Call us nostalgic, but there are certain elements of the pandemic era we miss. No, we’re not talking about the horror of the virus, the endless lateral flow tests or the loneliness, but that golden summer when Soho was pedestrianised. For once it felt how central London *should* be, boshing some al-fresco small plates without the fear of getting flattened by a lorry or black cab. However, as the world returned to normality, so did the traffic, meaning solid outside dining options in the heart of the capital are few and far between.

In that case, the newly opened terrace at Manzi’s (nestled between Greek and Frith streets) is like a siren on a stormy voyage, a fitting comparison when you see the two mermaid statues holding up the central bar. Manzi’s has been a Soho institution since the 50s, albeit now a slightly different beast since its revamp in the 2010’s. A stone’s throw from Soho Square, it delightfully sits in a middle ground between fine dining and all-day classics, a sense of flexibility where it feels just as fitting for a quick bite as it would a celebration.

Taking in the last embers of the summer sun, we opted for the terrace which felt immersed enough in the Soho hubbub without feeling like a tourist could lean over and steal your starter if they wanted. Talking of the menu, Manzi’s 21st-century focus is on seafood; usually a red flag so far from the coast but conquered with innovation in this case.
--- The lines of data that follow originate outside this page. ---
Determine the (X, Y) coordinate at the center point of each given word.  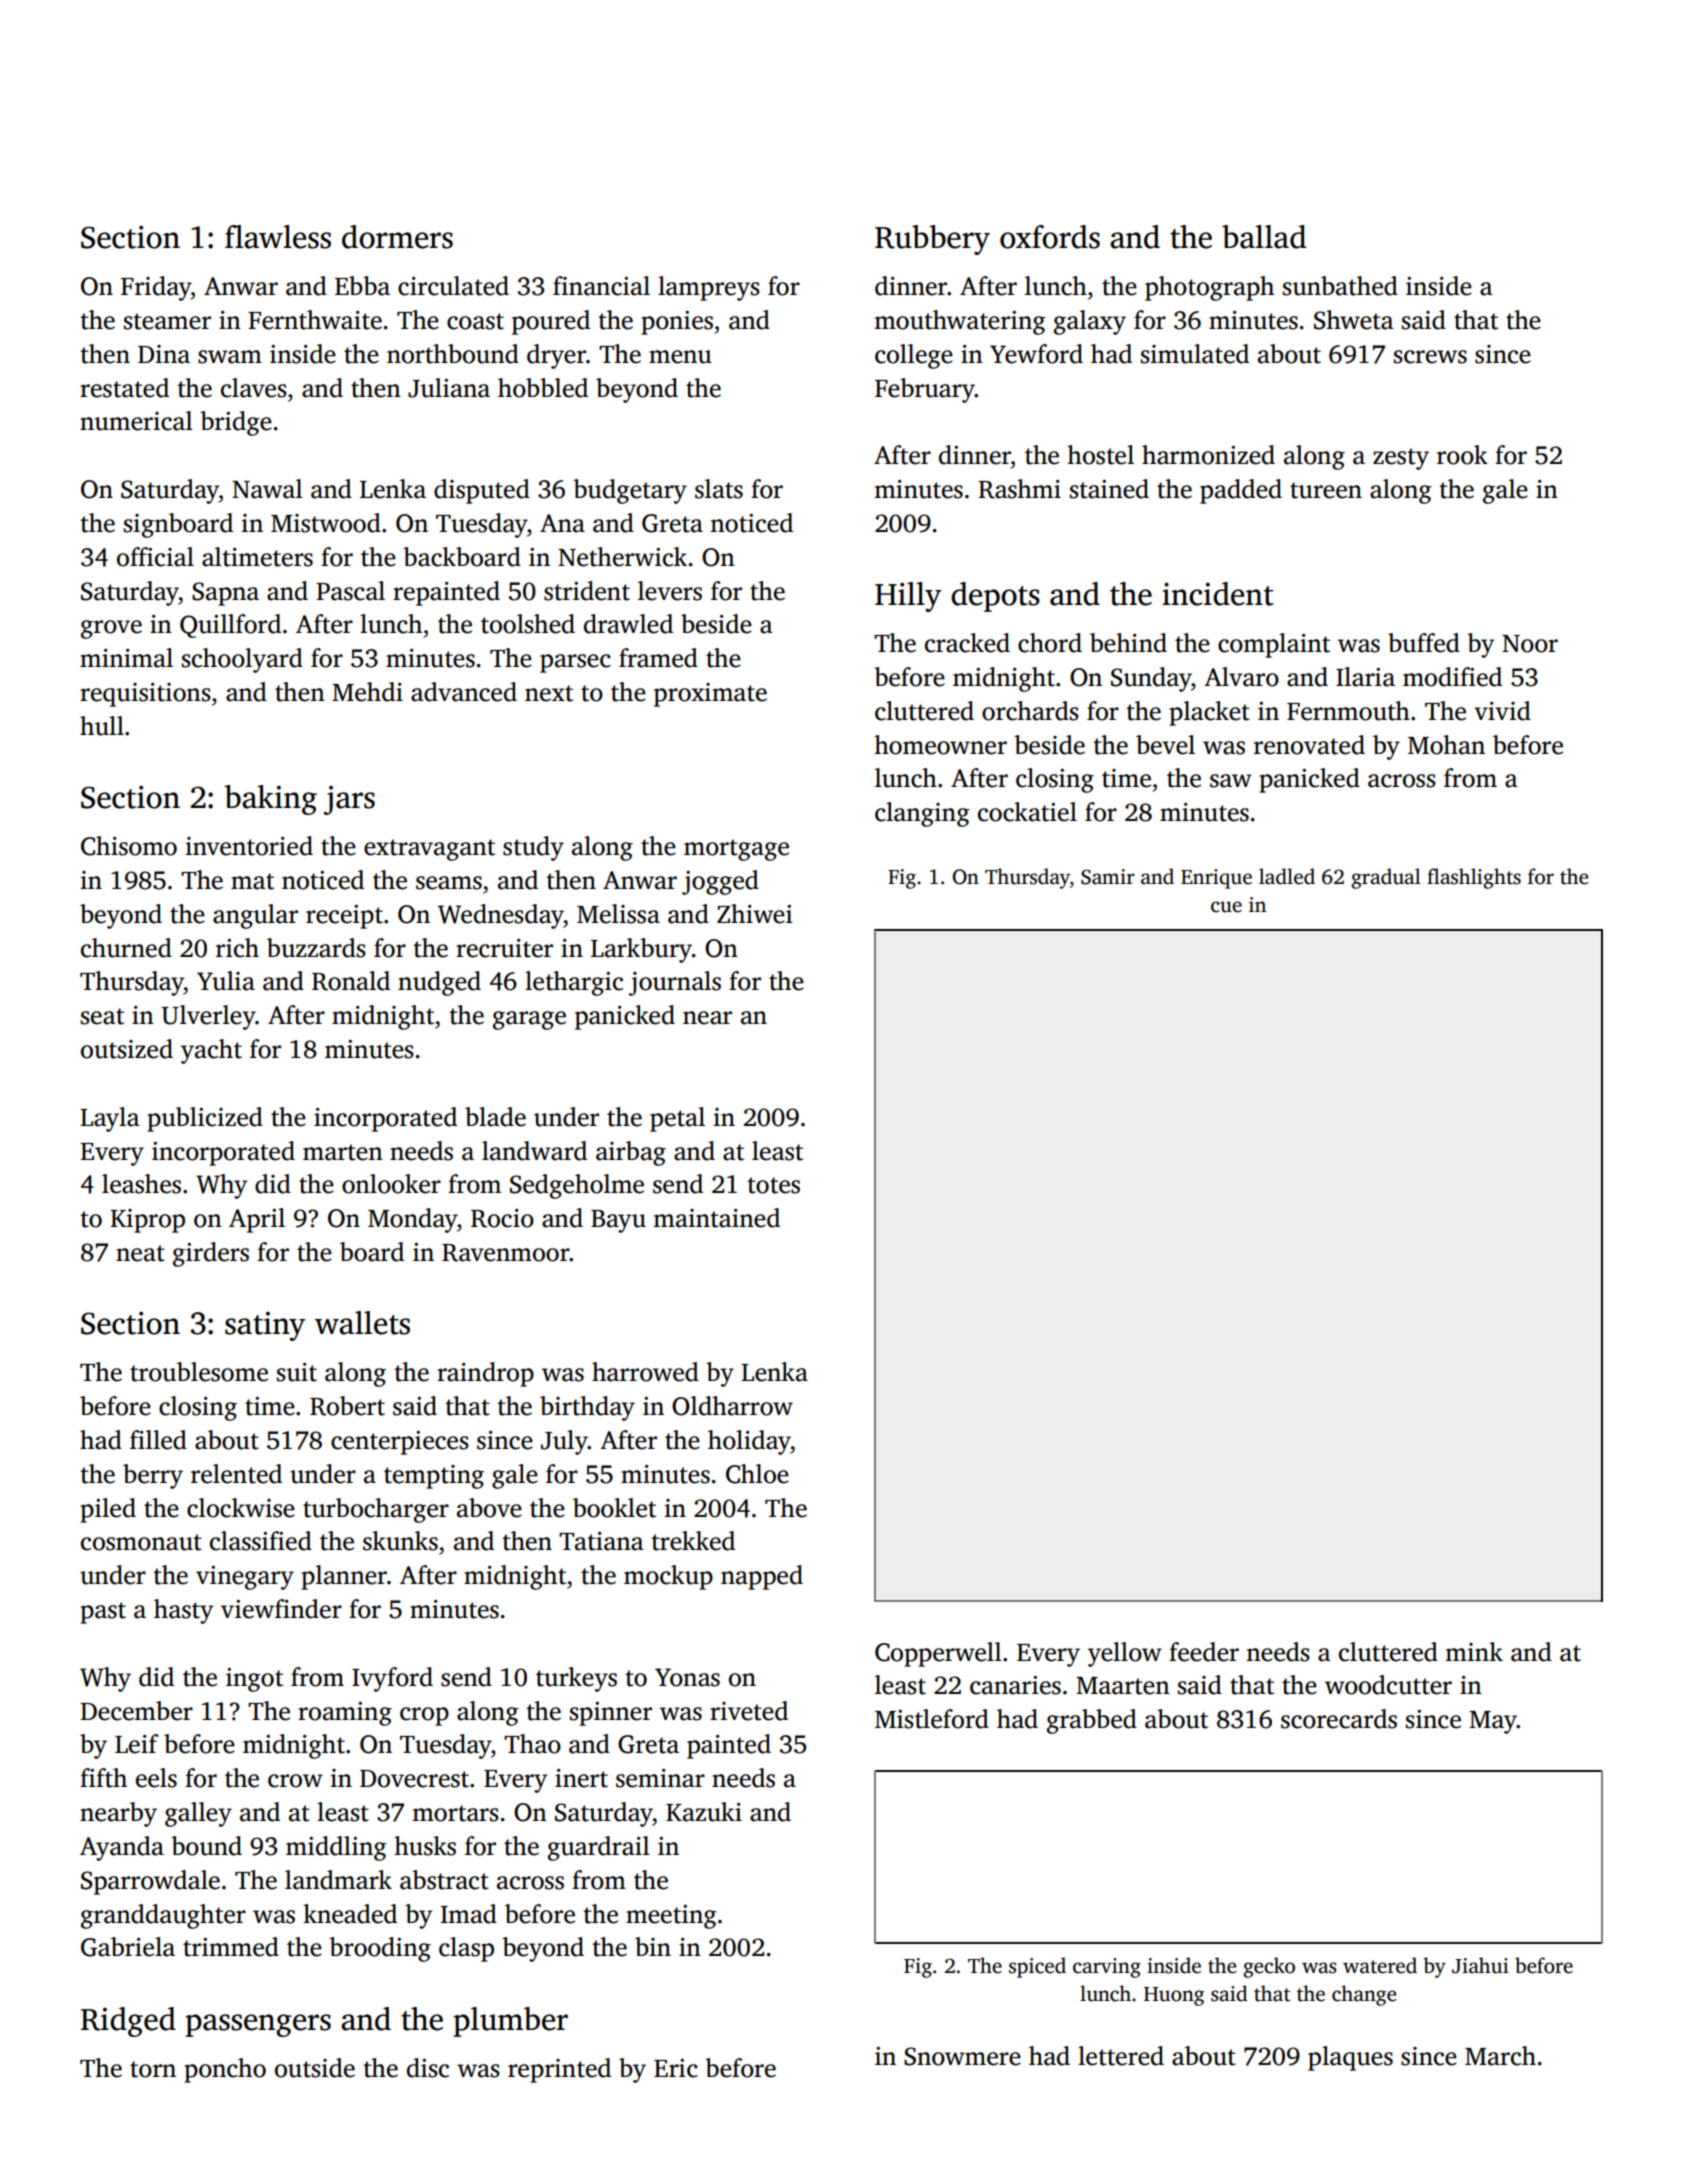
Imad (469, 1914)
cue (1226, 907)
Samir (1108, 877)
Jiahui (1480, 1965)
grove (111, 629)
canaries (1015, 1685)
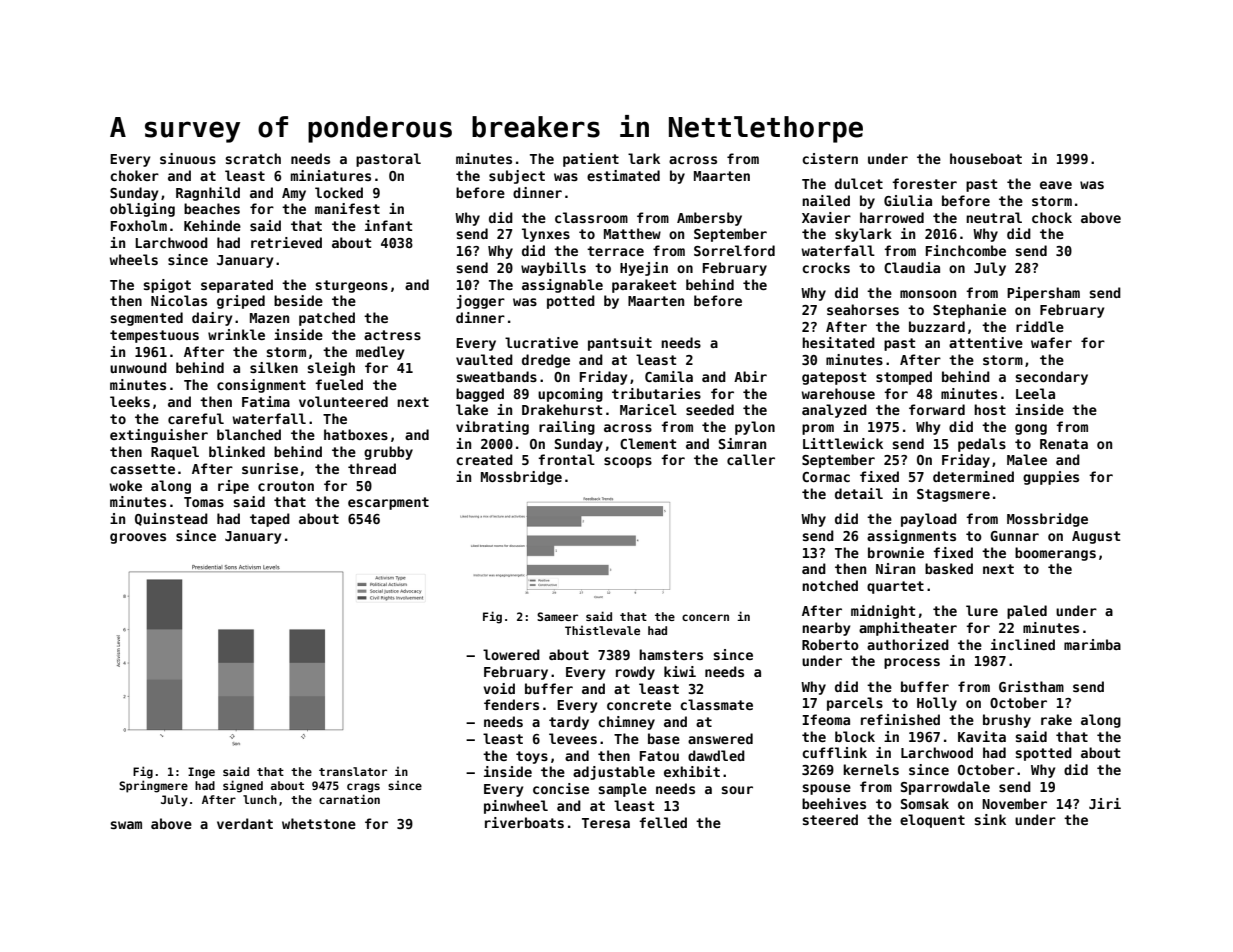 This image has width=1233, height=952. Describe the element at coordinates (895, 587) in the image. I see `quartet` at that location.
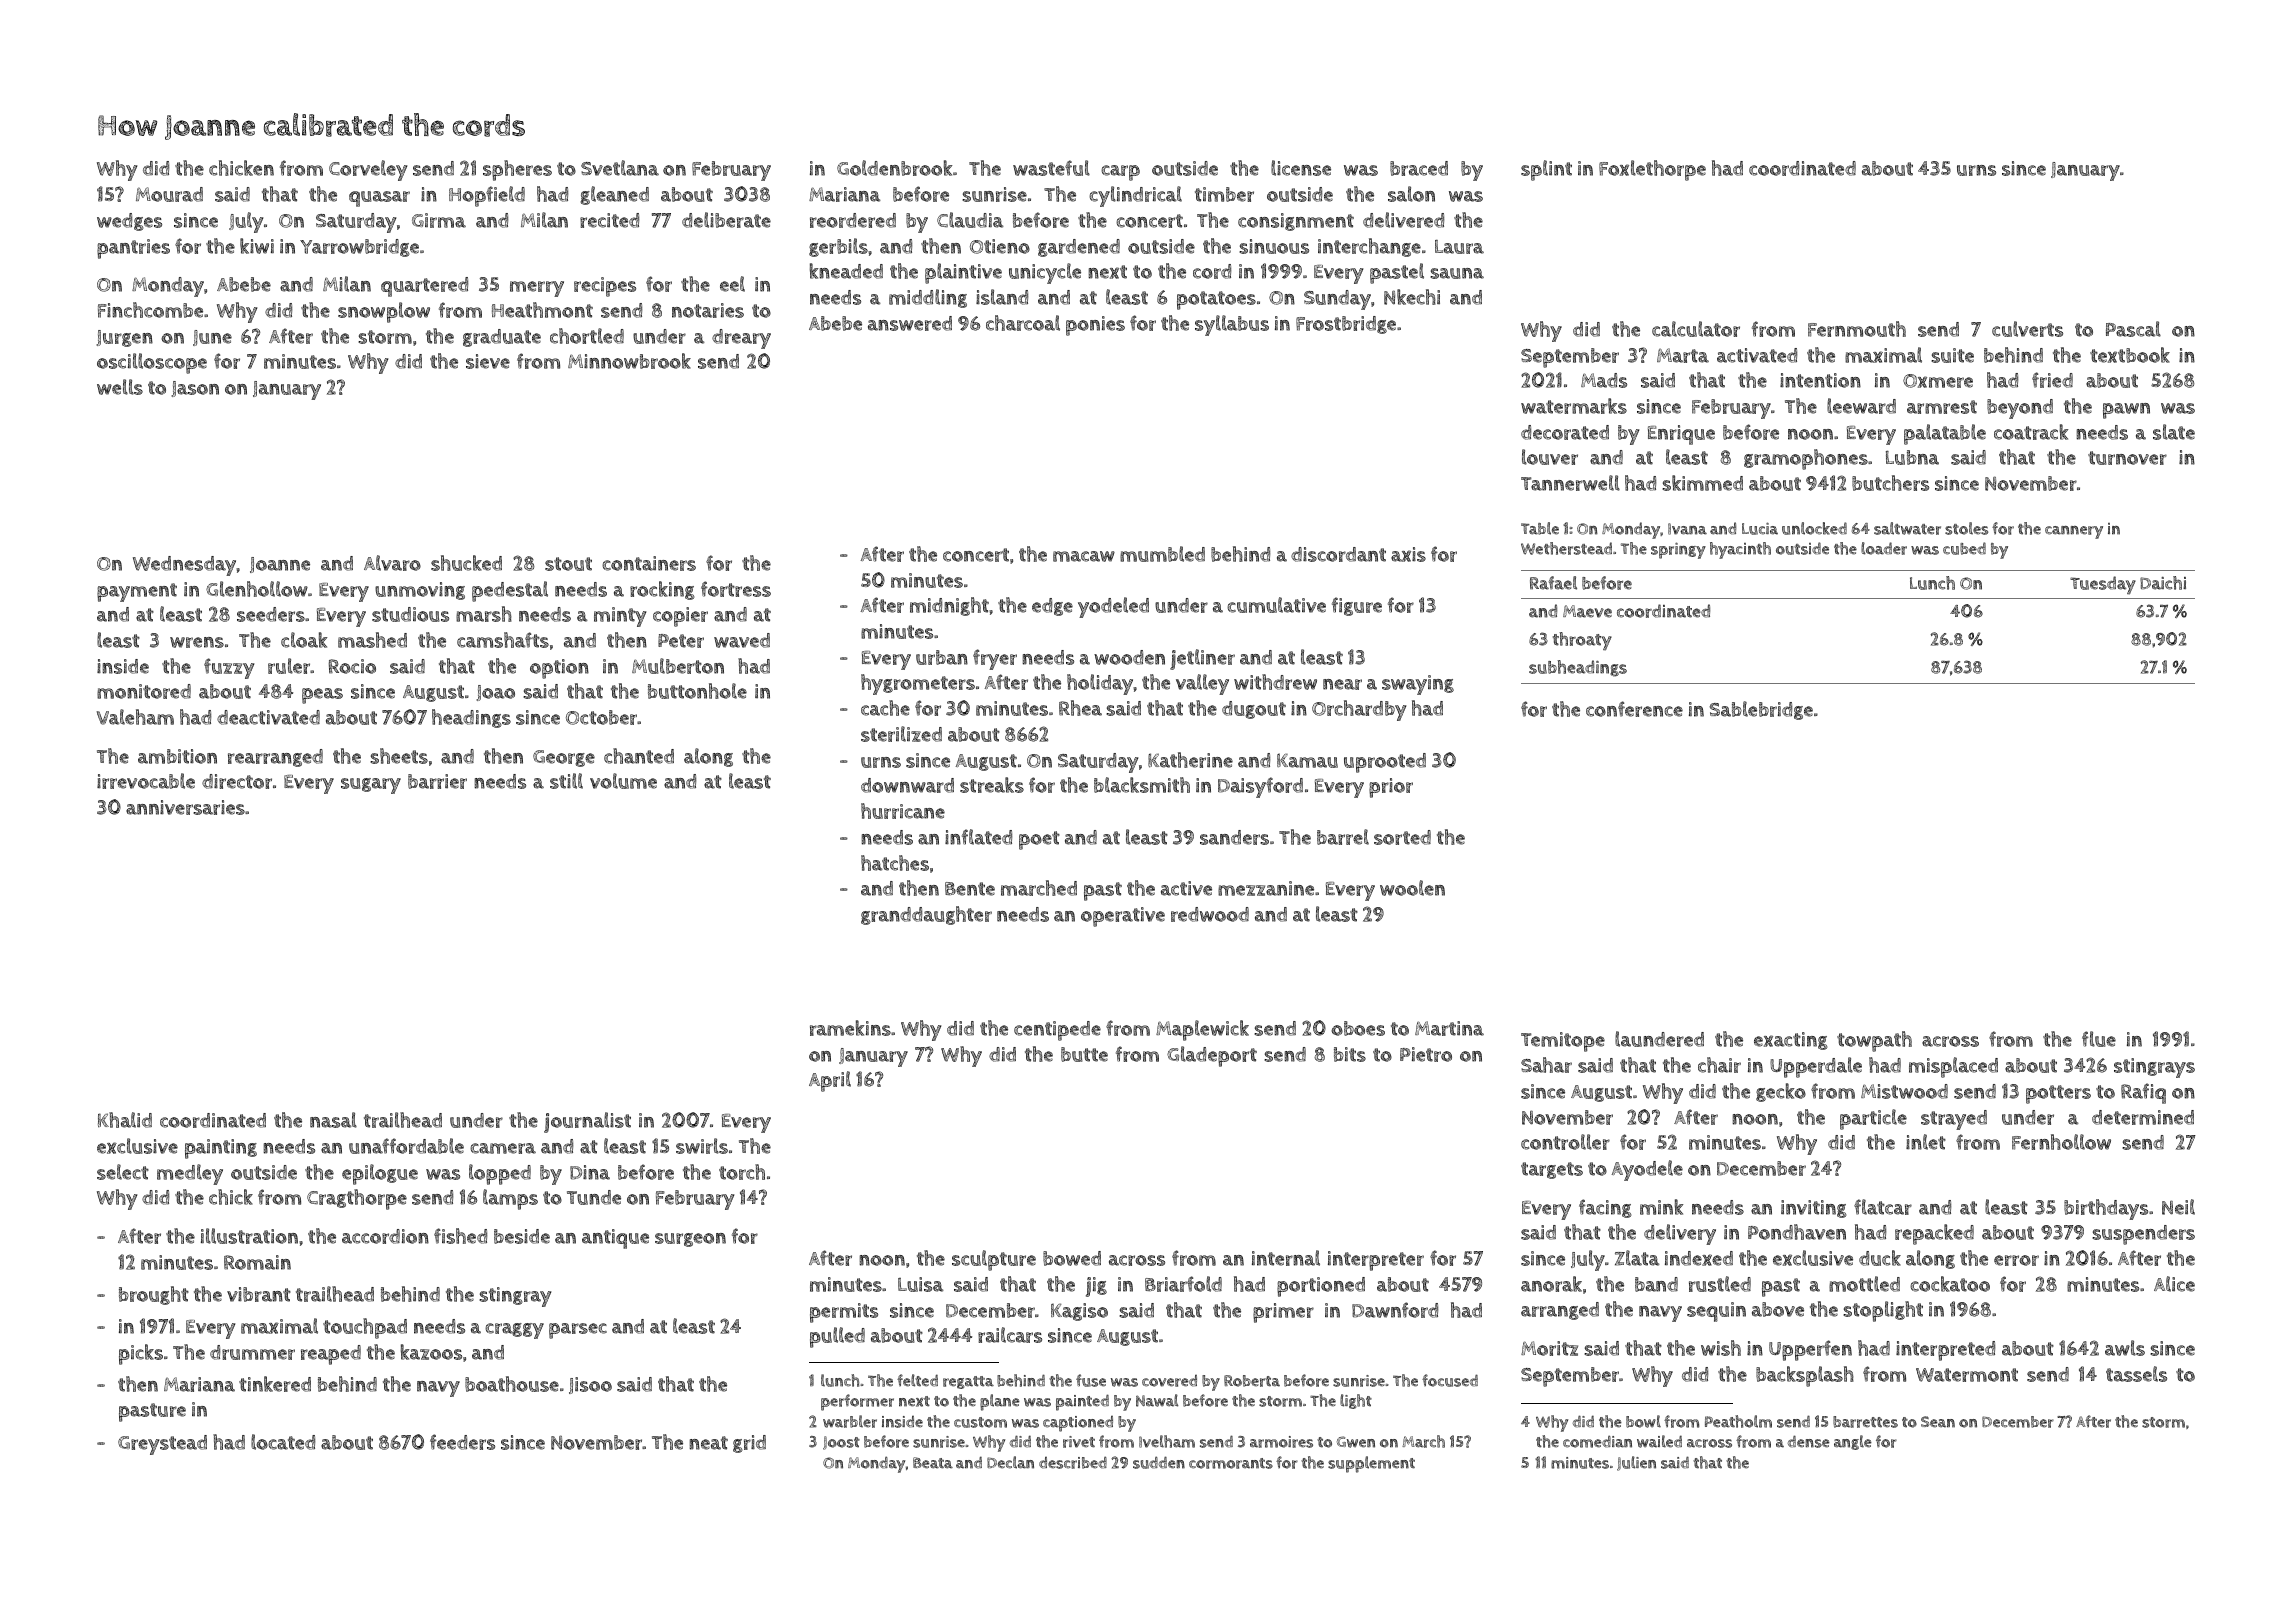 Image resolution: width=2292 pixels, height=1620 pixels. I want to click on holiday, so click(1100, 684).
To start we opted for the dressed Dorset crab, which was packed full of flavour paired with a brown crab mayonnaise and warm bread. Rich without being overbearing, we combined with the yellowfin tuna tartare for a fresh and indulgent sharer (it should be compulsory to order two starters to share in all restaurants worldwide).

Manzi’s finds a gorgeous niche in elevating simple classics with ease, creating dishes that are of course *Instagrammable* but also not shy of substance. This is perfectly captured by The Bateman lobster roll and frites we indulged in for a main course. Beautifully crafted in a buttery brioche roll, hunks of meaty lobster complimented a tart Thousand Island dressing that packed a punch, alongside the perfect basket of french fries for an indulgent midweek feast. Elsewhere, our guest tucked into the Bouillabaise which saw a party of bream, red mullet, hake, octopus and king prawns come together for a taste sensation.

Taking in the seafood-inspired menu on the terrace offers an escape from the claustrophobia of central London, with Manzi’s managing to deliver on both the culinary experience and restaurant atmosphere – a bold task when you have a mermaid in the bar and a statue of Poseidon over the table. Consider our opinion on seafood in the capital changed.